While the key to mutual success in OEM-supplier relations is trust, trust is based on three factors: having the OEM customer set realistic expectations; delivering on commitments, and sharing information on the OEM’s long-term purchasing strategy on a timely basis. Here the bottom three OEMs match their order in the WRI® while the top three are reordered, GM first with Honda and Toyota following.
“All six of the OEMs need to improve in this important area,” said David Andrea, Principal in Plante Moran’s Strategy and Automotive & Mobility Consulting Practice. “In the current high-risk business environment, communication is key, because the supplier CEOs must ask: who would I rather do business with? Who is my customer of choice? And the answer comes down to three questions: Who do I trust? Where will I get the best return on investment? And what is the prospect for future business? So, it’s in the OEM’s best interest to maintain open and honest communication with its suppliers.”

▶ **Data extract**
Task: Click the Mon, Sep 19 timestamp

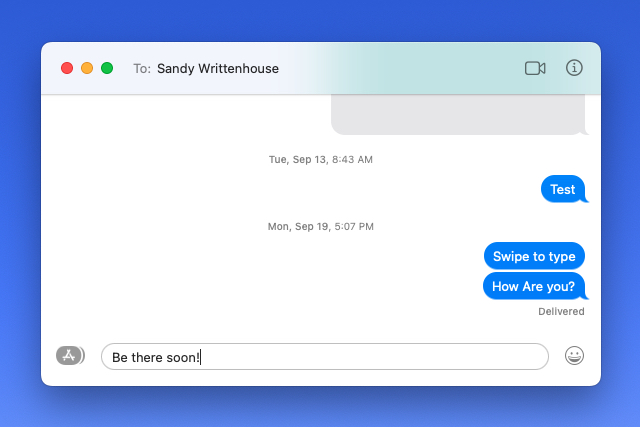Action: pyautogui.click(x=320, y=227)
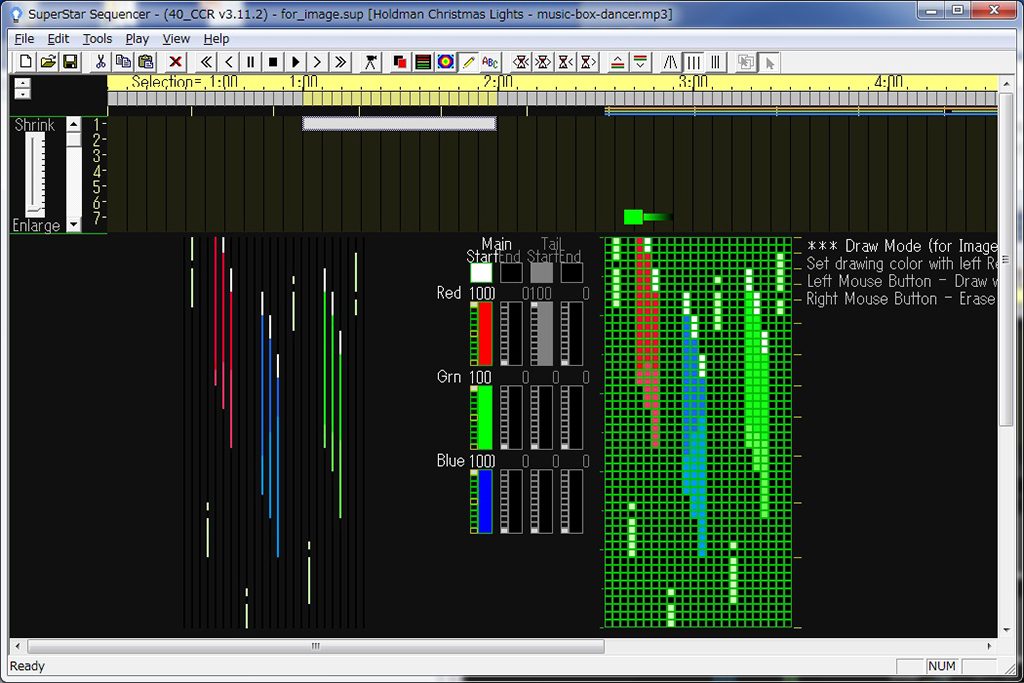
Task: Click the row list scroll-down arrow
Action: click(x=74, y=224)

▶ **Task directions**
Pick up the passage on trust between automakers and their suppliers where it stops and add a few more sentences in the same style.

▶ **Exercise result**
“However, communication goes beyond the OEM-Supplier relationship,” said Andrea. “Externally, the OEMs need to focus on more transparency and better communication with their key suppliers. But the OEMs also must improve their internal communication to better align purchasing, engineering, and manufacturing so they’re working to achieve the same corporate goals – greater efficiency, cost reduction and speed. This will take cost and time out of the entire supply chain while helping both the OEMs and suppliers achieve their cost and financial performance goals.”